**Task details**
In the commentary below about a mosque near the old World Trade Center, what name does the writer give the site where the towers stood?
#### Document extract ####
Still, I do have something to say about it. Dangerous, probably.

First of all, let me say that of course if I have no problem with there being a mosque in the area of the old World Trade Center, or for that matter in whatever gets built where the George W. Bush Memorial Hole now is (Note: YHB has not been to the site lately; I understand it is substantially less hole and more girders and scaffolding, which I suppose isn’t bad after only nine years). While I don’t actually subscribe to the message-to-the-terrorist philosophy, I must say that responding to the attacks by putting a mosque in when we rebuild would be about as nasty a message as one could send.

I mean, the point, and I would think it would come across pretty clearly, is (a) anyone who wants to do real damage to this country is going to have to do a hell of a lot better than that, and (2) any people who wants a place to practice religion unmolested by the authorities would do better to come here to the US rather than submitting themselves to Al Qaeda. I mean—you want a mosque, you can have a mosque. You want to kill people, then we will fuck you up.

Having said that, I have sympathy with the folk who have an immediate negative reaction to the idea of a mosque in the old World Trade Center block. Yes, there is no proposal for such a thing, but people are being told that there is such a proposal, and it is that fictional proposal that people are reacting to. I don’t have sympathy here for anyone claiming to do policy analysis, as those people should find out what they are talking about, but people who are told the news by a co-worker or uncle, or who hear it on the radio while they are getting a haircut, or who see a headline on a newsbox as they walk by, they are responding to the thing that isn’t happening, the mosque at Ground Zero.

Now, why do I have some sympathy for those people and their negative reaction? Wouldn’t it be better if everybody responded that of course the people putting up a mosque have nothing to do with the damage to their city (whether they are New Yorkers or not, NYC is our city as Americans, I think) and wouldn’t a mosque be a nice addition to the neighborhood? Well, probably, yes, it would be better. But the fact remains that there was a bunch of damage done and a bunch of people killed, and the madmen who did it claimed to do it in the name of Islam, and so the name of Islam will be, for a lot of people, connected with the deed. Is this fair? No. Is it just? No. But it is understandable.
#### Information shown ####
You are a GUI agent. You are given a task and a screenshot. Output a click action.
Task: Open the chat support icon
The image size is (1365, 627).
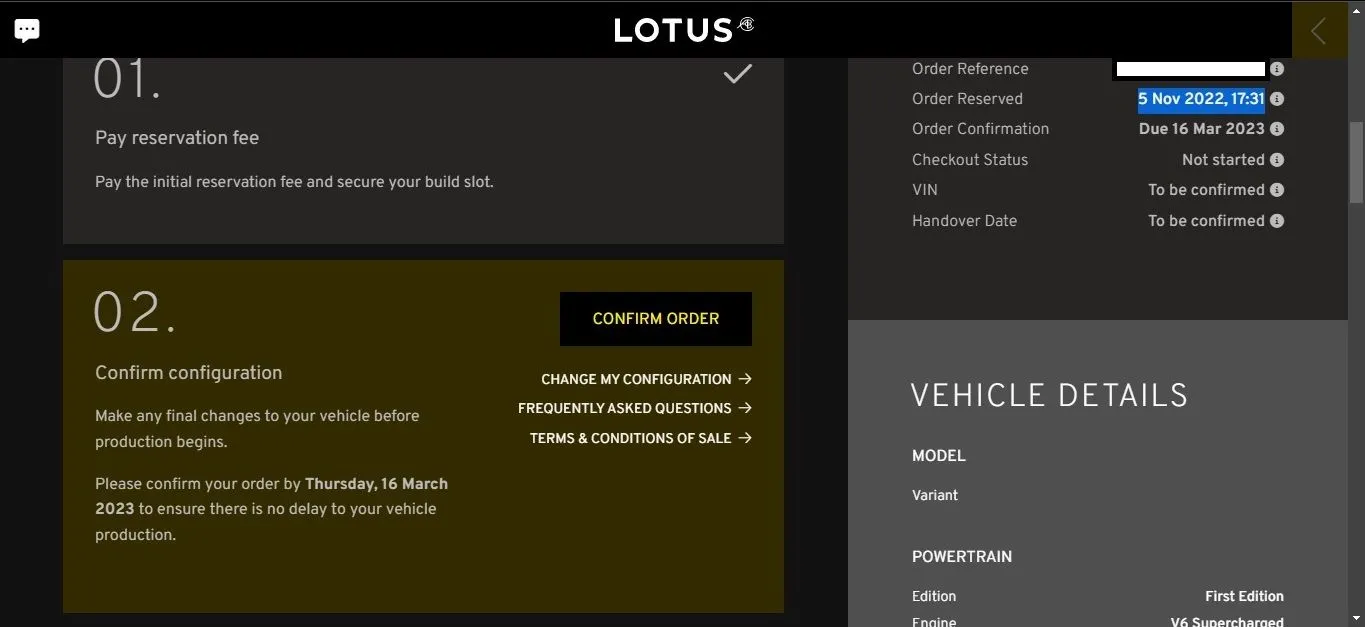[27, 30]
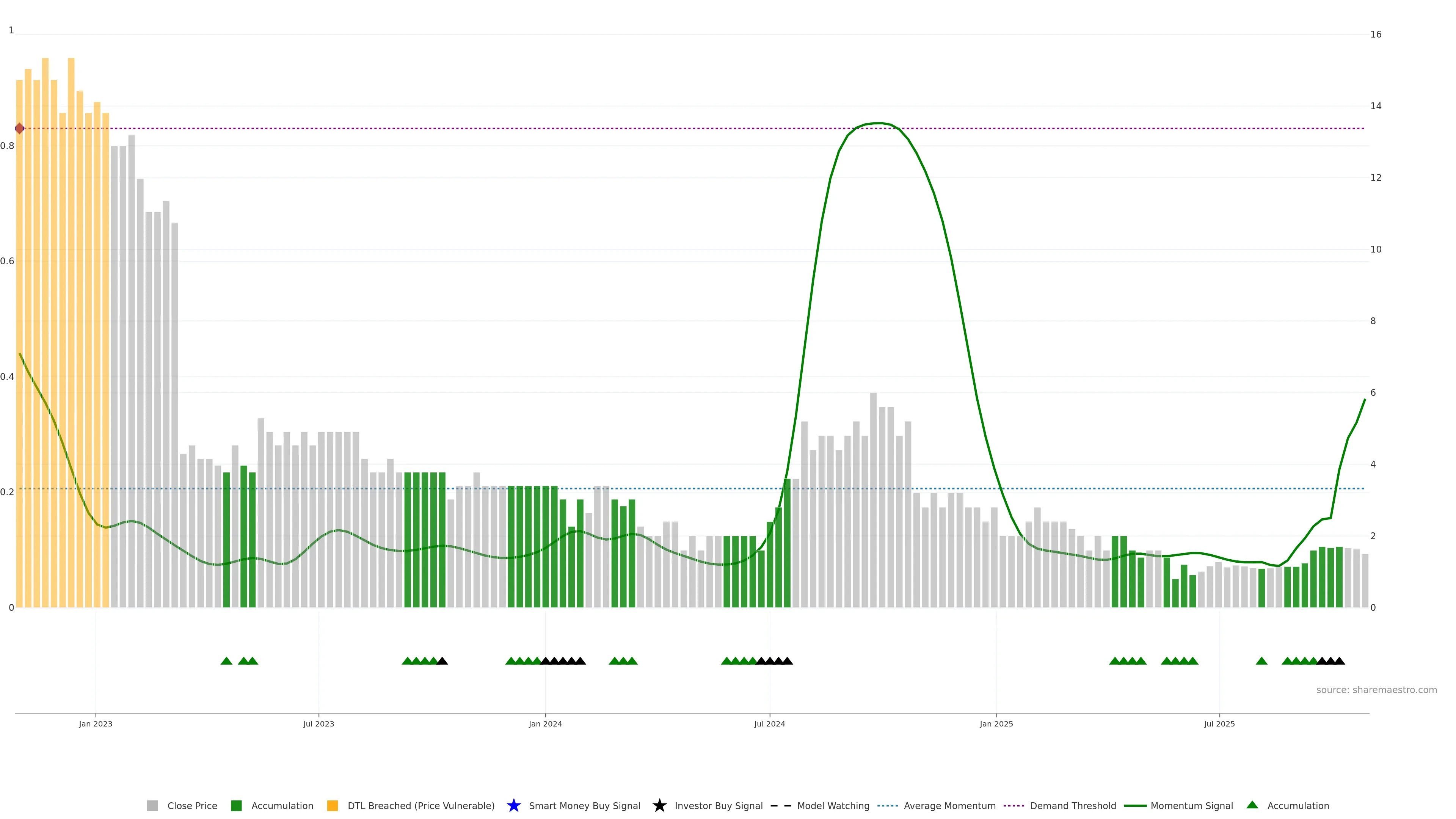Click the Jan 2024 axis label

(545, 724)
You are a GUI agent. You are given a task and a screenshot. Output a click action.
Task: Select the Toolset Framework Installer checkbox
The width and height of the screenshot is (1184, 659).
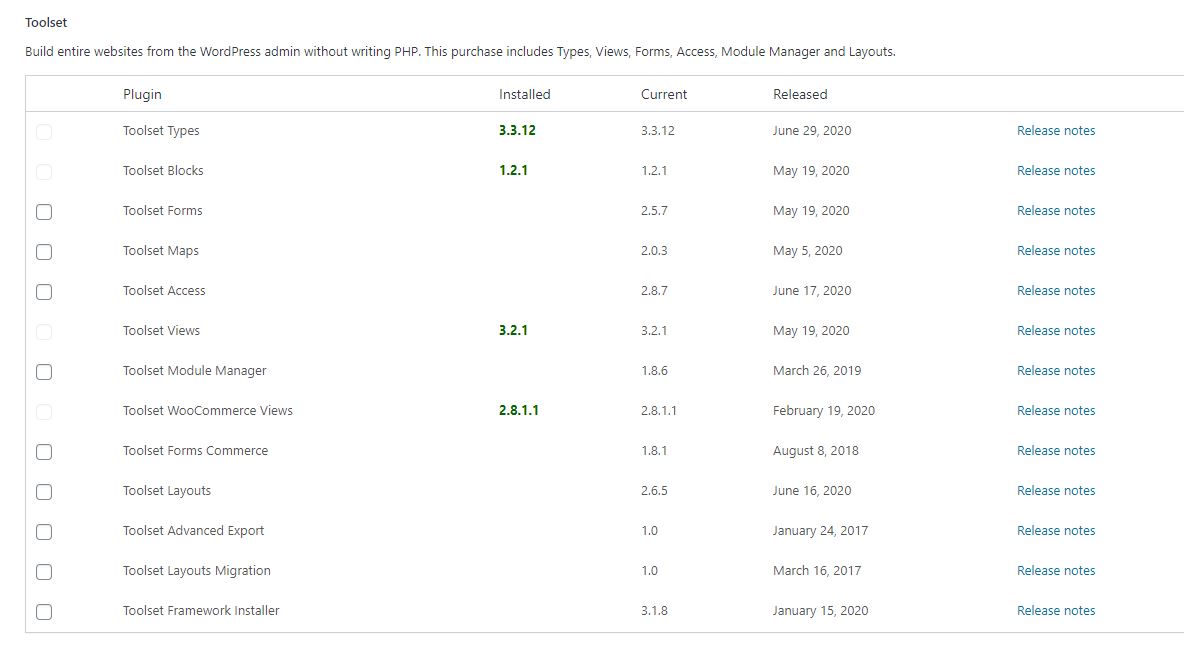pyautogui.click(x=44, y=612)
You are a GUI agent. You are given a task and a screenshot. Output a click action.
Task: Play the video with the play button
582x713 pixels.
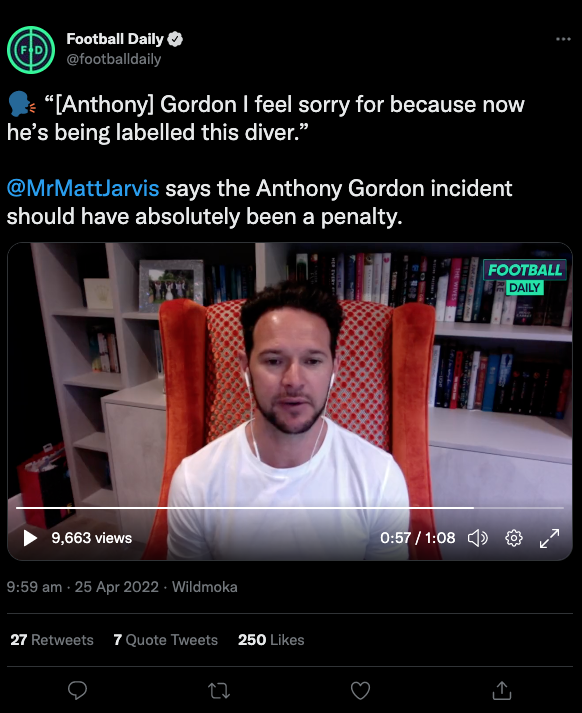[x=30, y=538]
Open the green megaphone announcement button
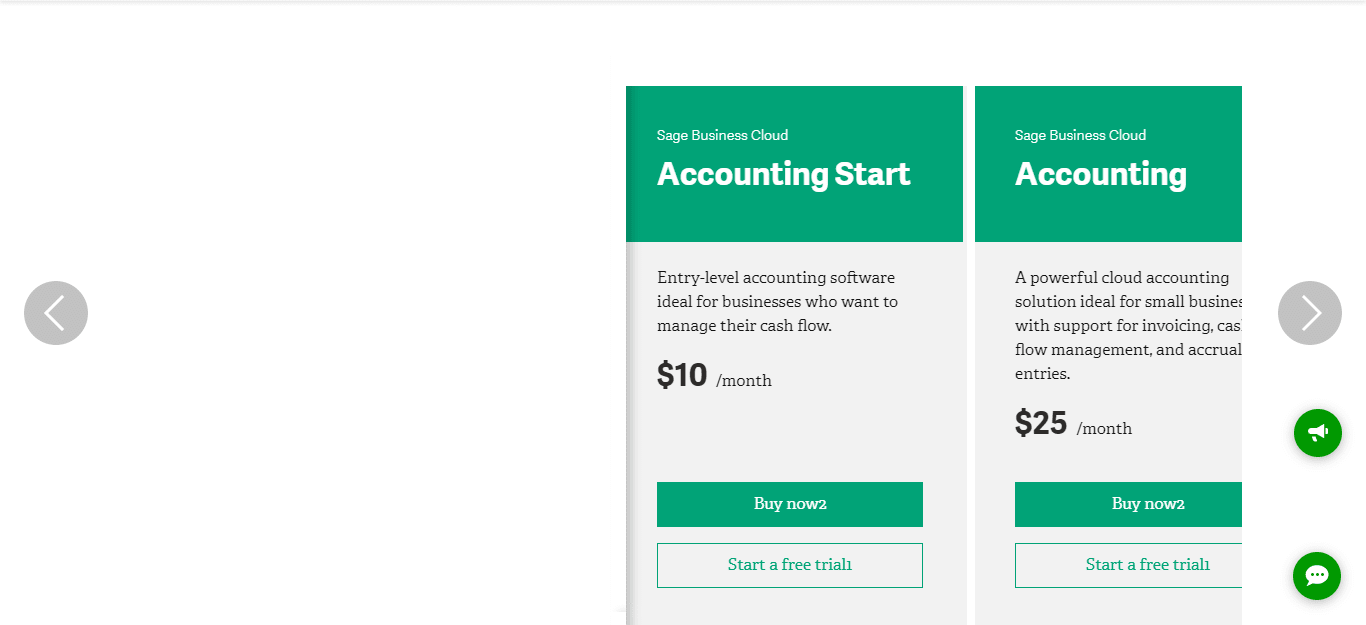This screenshot has height=625, width=1366. pos(1318,433)

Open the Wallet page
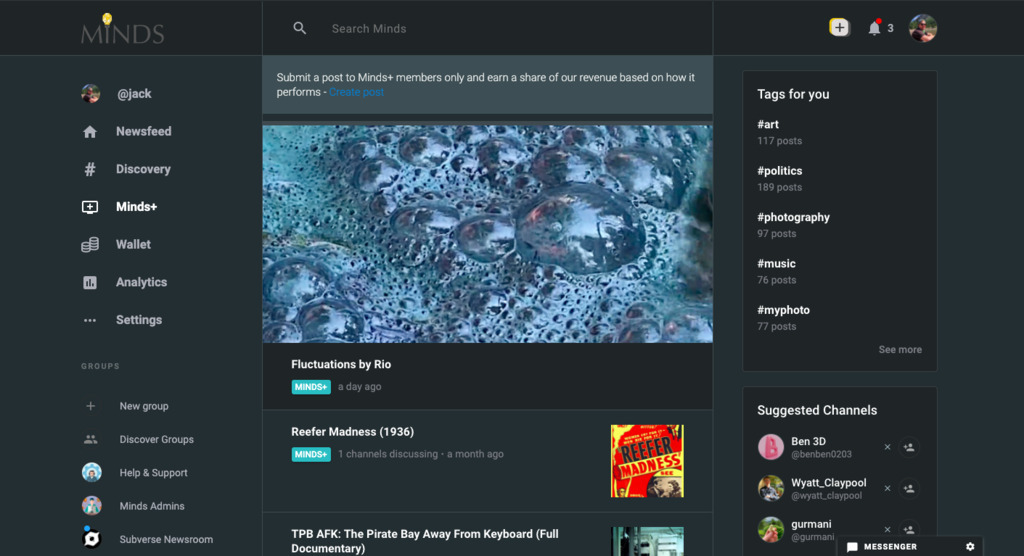pos(133,244)
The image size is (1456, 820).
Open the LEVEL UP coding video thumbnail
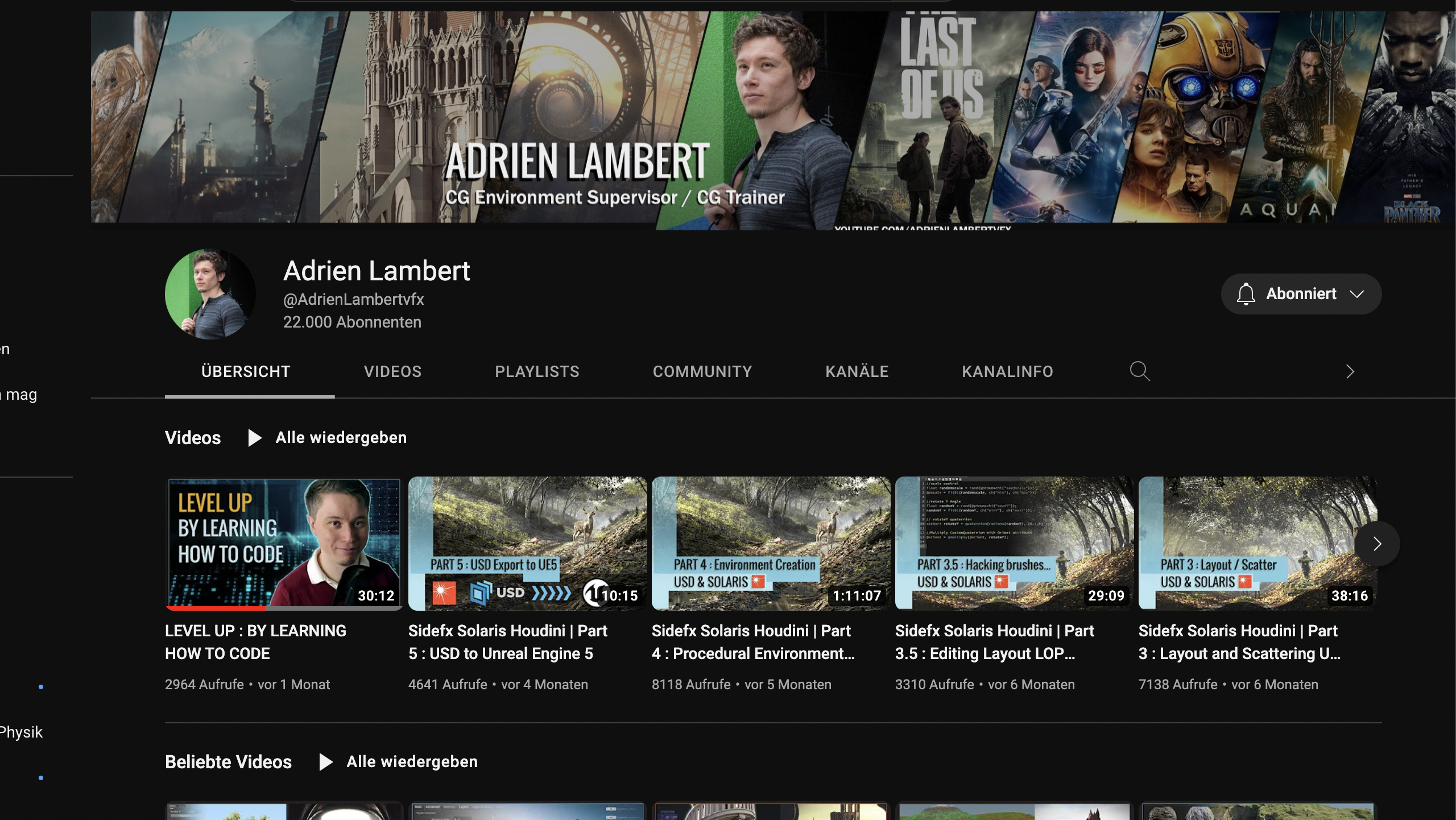tap(284, 543)
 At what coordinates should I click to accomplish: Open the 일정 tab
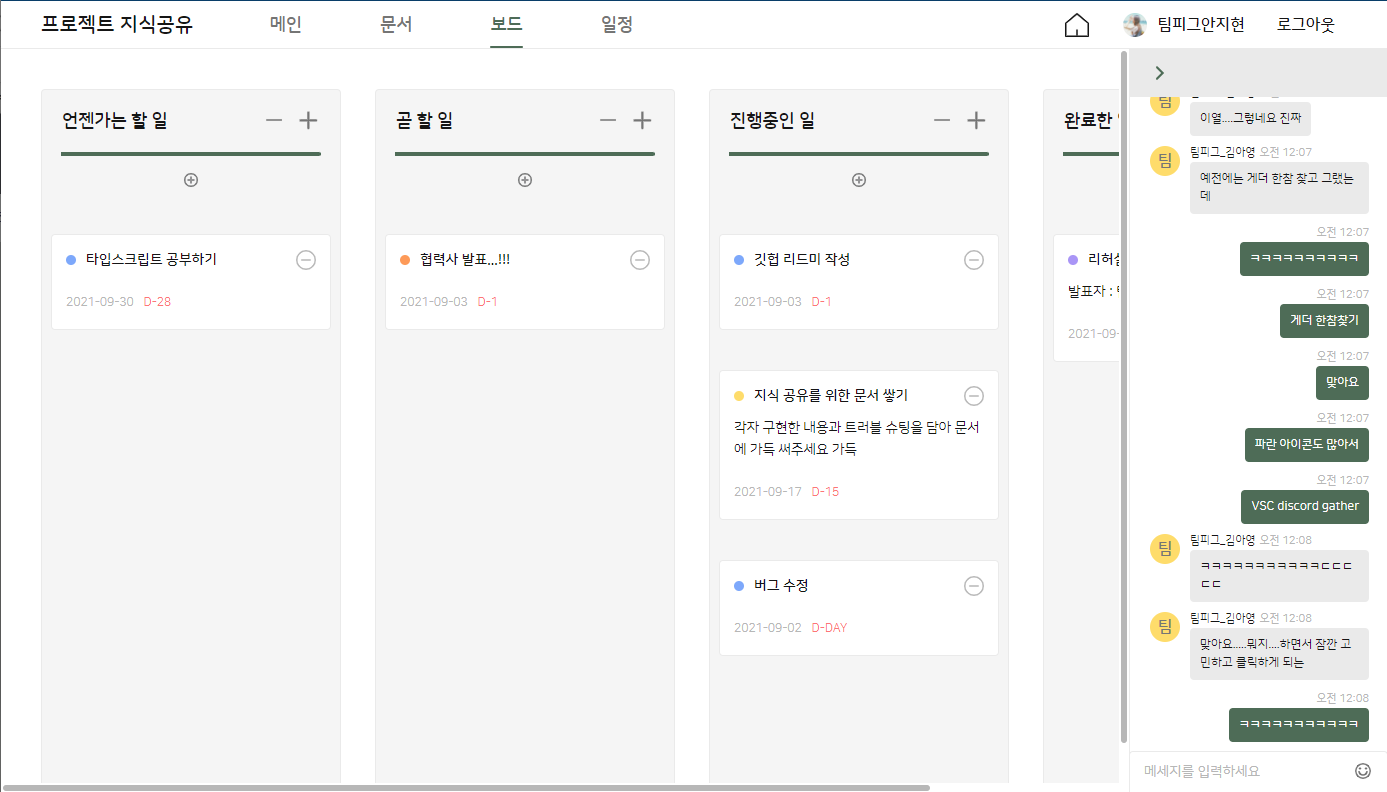617,25
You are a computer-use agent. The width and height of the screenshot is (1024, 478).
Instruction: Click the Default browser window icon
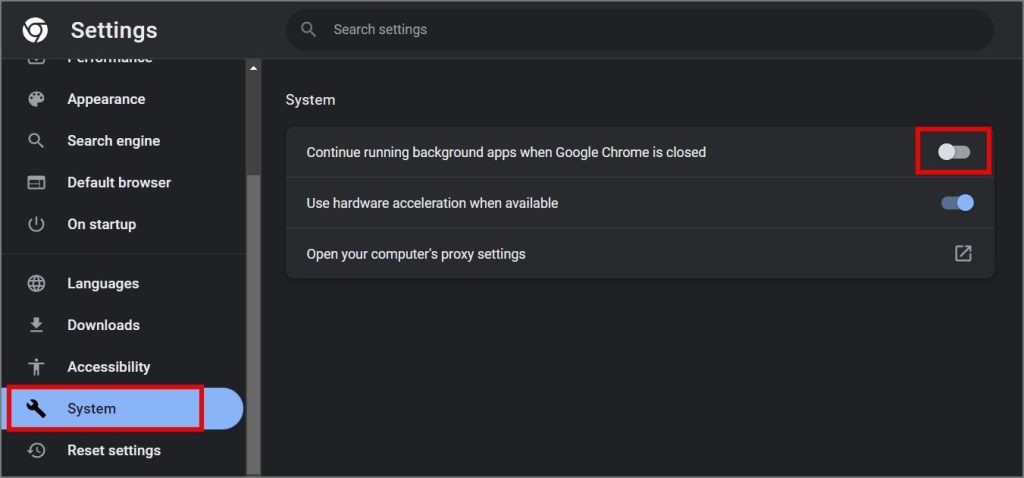(x=36, y=183)
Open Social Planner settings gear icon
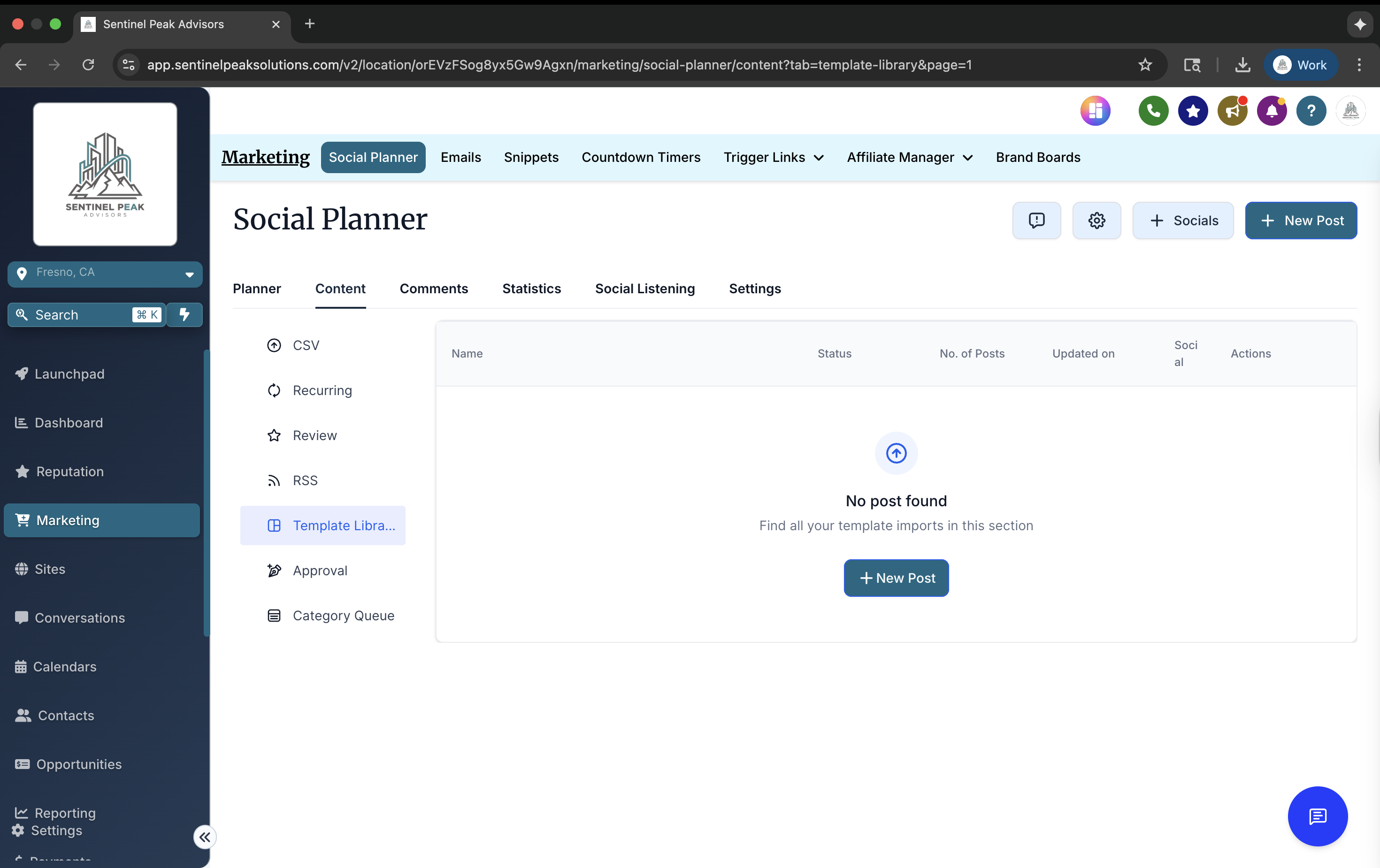This screenshot has width=1380, height=868. pos(1096,221)
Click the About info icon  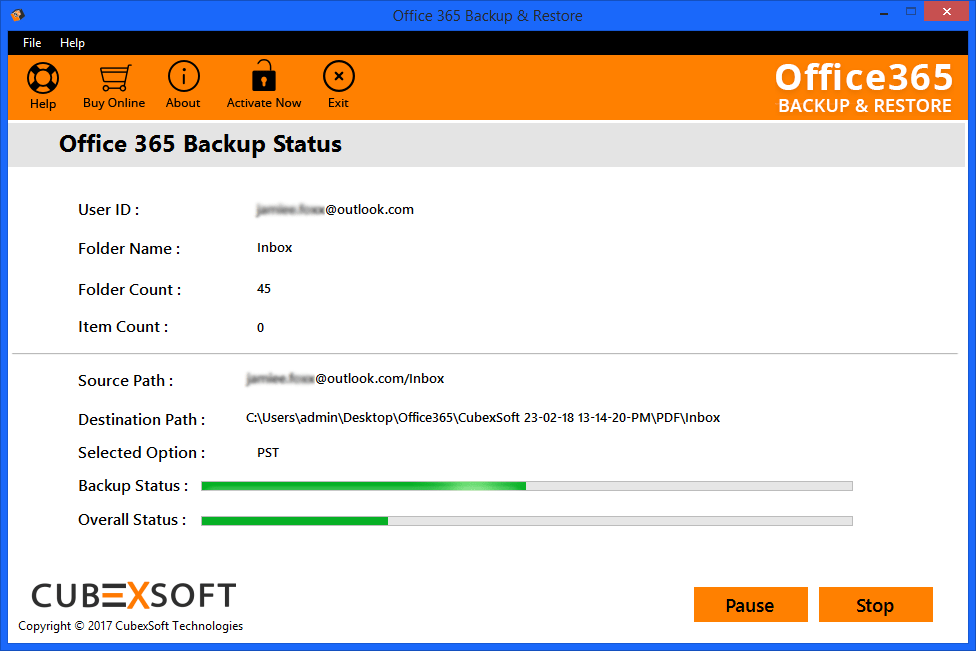tap(183, 77)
####
**Full response**
The George W. Bush Memorial Hole.